After dinner my friend took me to the superintendent’s house, and introduced me to Mr. Murray and his daughter. The latter I found to be a gentle, amiable girl enough, pretty perhaps, with her soft brown eyes and glossy brown hair, but not beautiful, nor, as far as I could judge, remarkably clever. Her father was a tall and stately old man, a little bowed with years, and with hair that was fast getting grey, but with a fine intelligent face. He had been very long a resident in Russia, by no means a healthy country for foreigners; but he was still vigorous and active, and I was not surprised when Vaughan informed me in a whisper that the old man’s strength had once been almost gigantic, and that no peasant in the province could match him in feats of force or address. I took a great fancy to old Mr. Murray. Shrewd as he looked, there was a kindly smile hovering about his firm lips, and no one could talk to him without entertaining respect for him.

A very different sentiment was inspired by the appearance and conversation of Herr Wohler, the German steward, who, with his wife and children, were taking a neighbourly cup of tea with the Murrays, on the occasion of my introduction to Vaughan’s future wife and father-in-law. One glance at this man’s fat yellow face was enough to inspire dislike, while his oily voice, and language of fulsome compliment, matched well enough with the falseness of his smile, and the restlessness of his cold eyes. Vaughan had warned me that I should not like Herr Wohler, who was one of those dishonest sycophants not uncommon in Russia, and who ground the poor as sedulously as they flattered the rich. He was no friend to Mr. Murray, having a jealous aversion to all who stood high in the prince’s esteem, but his bearing was bland enough, and the two families were on coldly civil terms. As for the Frau Wohler, she was one of those stolid housewives which Germany produces in such plenty, with very few ideas beyond scrubbing and cookery, and perfectly content to pass a life in silent knitting over a coffee-cup. She said little, and that little consisted in laments over the slovenliness of Russian servants, by whom her patience had been tested for fifteen years, and in regrets for her distant Rhineland.
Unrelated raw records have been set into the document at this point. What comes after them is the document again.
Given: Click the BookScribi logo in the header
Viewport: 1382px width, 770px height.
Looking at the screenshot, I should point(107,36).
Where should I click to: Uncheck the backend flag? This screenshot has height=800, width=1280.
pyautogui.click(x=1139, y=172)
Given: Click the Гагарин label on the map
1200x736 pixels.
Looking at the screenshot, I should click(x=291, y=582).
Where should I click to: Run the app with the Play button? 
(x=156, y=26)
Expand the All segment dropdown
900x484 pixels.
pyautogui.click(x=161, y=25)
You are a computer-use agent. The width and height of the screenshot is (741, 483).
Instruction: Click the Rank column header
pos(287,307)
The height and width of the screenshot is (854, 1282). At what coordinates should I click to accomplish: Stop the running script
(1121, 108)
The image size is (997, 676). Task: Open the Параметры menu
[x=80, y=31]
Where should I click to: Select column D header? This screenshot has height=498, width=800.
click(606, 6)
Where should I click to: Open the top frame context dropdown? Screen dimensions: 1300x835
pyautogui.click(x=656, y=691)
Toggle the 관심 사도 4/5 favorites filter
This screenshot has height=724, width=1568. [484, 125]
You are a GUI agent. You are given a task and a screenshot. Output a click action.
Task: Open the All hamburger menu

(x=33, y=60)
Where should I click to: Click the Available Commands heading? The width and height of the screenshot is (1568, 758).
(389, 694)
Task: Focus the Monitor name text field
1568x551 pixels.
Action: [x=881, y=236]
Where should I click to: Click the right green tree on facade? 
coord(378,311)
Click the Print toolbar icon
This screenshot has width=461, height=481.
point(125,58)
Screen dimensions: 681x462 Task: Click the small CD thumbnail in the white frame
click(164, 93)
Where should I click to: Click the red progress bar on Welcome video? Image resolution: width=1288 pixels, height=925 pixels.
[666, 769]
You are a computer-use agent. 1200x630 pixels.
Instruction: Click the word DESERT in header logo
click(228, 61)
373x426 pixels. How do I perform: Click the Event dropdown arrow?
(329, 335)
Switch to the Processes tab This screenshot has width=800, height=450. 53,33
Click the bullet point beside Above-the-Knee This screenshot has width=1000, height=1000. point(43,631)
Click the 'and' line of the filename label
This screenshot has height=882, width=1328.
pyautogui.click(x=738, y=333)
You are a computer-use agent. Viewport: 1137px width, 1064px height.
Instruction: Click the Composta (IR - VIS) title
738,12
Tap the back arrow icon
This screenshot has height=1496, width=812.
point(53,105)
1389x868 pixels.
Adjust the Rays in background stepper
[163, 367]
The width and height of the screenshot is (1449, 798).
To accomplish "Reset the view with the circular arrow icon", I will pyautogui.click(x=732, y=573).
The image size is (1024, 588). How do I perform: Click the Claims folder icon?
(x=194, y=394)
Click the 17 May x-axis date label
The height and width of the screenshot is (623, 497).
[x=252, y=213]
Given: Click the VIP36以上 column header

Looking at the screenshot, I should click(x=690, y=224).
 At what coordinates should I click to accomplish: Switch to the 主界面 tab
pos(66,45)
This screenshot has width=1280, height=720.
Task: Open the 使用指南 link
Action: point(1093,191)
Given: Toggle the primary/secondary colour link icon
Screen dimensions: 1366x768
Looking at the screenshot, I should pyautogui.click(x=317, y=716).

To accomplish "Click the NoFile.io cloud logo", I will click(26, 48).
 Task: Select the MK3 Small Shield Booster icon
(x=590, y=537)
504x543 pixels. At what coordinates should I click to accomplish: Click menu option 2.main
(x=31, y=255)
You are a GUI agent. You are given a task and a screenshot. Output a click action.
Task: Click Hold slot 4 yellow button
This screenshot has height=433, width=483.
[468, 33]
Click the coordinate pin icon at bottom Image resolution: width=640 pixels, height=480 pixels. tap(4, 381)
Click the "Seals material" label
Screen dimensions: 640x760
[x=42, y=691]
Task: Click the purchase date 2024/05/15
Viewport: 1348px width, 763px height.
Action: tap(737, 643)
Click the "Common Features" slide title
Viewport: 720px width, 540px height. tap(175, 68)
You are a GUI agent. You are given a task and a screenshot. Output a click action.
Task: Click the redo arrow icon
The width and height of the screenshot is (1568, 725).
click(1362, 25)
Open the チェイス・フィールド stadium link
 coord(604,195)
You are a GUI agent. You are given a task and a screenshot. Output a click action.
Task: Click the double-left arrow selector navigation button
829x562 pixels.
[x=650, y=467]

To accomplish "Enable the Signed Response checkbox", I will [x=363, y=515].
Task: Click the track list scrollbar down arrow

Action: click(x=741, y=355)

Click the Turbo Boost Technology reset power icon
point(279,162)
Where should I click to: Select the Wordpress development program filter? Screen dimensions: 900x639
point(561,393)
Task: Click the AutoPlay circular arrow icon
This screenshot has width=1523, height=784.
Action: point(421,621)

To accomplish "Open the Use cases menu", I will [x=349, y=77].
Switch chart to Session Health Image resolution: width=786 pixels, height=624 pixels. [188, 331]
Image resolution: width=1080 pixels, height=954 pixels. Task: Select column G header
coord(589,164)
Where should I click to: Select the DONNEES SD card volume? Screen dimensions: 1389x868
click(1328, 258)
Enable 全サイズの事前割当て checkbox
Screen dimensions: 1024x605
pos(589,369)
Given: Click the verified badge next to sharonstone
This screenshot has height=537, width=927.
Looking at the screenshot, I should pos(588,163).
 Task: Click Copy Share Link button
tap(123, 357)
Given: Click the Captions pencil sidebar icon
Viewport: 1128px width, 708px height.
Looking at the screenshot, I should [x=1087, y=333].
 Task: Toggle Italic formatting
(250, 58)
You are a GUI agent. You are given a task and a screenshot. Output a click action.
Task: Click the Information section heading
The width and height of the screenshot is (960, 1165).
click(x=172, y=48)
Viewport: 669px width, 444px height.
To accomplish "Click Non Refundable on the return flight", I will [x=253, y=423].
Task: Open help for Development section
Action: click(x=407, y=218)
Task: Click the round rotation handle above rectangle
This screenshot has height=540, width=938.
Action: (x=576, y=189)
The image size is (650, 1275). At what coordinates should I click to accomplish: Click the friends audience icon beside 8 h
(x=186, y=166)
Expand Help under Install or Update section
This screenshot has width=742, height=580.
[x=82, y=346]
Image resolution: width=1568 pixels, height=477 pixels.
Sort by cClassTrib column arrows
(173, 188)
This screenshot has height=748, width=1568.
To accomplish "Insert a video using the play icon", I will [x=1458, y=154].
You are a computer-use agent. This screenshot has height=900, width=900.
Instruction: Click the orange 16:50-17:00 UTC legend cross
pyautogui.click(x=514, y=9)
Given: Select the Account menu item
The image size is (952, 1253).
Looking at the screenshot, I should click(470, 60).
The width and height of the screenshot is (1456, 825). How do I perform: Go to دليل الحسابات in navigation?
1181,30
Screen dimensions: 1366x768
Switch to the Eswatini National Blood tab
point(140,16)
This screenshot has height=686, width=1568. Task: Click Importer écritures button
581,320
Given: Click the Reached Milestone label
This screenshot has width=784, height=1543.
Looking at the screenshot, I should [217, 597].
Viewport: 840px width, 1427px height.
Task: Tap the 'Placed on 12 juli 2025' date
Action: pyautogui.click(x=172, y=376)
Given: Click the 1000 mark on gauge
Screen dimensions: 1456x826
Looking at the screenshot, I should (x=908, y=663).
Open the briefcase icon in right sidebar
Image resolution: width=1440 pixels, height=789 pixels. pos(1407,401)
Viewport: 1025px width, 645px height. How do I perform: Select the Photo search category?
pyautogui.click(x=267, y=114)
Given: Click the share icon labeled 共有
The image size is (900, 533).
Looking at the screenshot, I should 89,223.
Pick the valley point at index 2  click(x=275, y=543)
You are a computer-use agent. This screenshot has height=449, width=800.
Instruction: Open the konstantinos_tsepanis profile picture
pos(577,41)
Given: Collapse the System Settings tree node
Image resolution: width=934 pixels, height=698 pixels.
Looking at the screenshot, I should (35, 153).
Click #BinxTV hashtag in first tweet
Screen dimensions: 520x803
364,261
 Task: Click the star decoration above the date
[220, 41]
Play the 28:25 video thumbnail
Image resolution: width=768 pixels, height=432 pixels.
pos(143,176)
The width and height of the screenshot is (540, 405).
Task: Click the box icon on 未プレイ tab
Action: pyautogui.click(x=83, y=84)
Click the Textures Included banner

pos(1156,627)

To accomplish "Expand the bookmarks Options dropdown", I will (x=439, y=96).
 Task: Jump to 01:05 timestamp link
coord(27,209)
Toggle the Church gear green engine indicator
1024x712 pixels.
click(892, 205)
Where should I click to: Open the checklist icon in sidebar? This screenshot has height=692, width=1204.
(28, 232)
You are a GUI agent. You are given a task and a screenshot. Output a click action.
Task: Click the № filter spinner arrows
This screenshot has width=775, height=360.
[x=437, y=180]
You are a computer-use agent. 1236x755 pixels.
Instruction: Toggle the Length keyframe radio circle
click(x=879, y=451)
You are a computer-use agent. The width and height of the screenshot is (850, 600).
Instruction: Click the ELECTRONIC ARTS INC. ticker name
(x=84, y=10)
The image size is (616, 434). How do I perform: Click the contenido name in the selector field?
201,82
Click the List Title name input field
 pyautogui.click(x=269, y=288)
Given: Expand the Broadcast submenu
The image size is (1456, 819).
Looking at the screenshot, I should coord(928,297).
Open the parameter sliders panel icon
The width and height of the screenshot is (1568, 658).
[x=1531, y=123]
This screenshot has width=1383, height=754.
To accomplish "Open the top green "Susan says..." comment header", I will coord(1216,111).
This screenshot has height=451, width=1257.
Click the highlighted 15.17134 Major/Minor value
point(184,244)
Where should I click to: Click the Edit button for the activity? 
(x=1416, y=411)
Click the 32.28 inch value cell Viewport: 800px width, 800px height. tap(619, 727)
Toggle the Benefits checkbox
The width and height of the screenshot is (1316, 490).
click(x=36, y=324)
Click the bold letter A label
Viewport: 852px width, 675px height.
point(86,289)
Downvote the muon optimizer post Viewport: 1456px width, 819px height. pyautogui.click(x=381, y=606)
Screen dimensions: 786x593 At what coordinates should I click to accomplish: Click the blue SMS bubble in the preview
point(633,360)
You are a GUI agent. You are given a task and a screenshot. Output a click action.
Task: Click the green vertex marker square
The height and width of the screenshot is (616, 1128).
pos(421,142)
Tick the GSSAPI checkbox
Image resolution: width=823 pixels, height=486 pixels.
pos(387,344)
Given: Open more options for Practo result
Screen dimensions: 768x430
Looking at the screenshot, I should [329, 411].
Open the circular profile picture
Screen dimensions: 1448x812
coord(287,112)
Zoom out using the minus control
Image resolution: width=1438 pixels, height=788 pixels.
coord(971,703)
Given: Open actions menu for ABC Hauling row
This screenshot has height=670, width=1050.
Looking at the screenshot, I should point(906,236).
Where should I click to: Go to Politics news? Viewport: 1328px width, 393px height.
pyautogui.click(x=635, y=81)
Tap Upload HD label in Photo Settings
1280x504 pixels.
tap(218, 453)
“Ach, himmel! when shall I ever see it again!” said the poor woman with a sigh.

“Sooner than you dream of, perhaps, Lotchen,” returned her husband, in a moody tone.

Madame Wohler, who was evidently under great fear of her consort, turned her dull wondering eyes upon him, and I saw a gleam of hope steal over her heavy features. Poor thing! the sojourn in Russia had been a dreary banishment to her, far from the calm gossip, and tidy respectability, and cheap pleasures, of the Fatherland.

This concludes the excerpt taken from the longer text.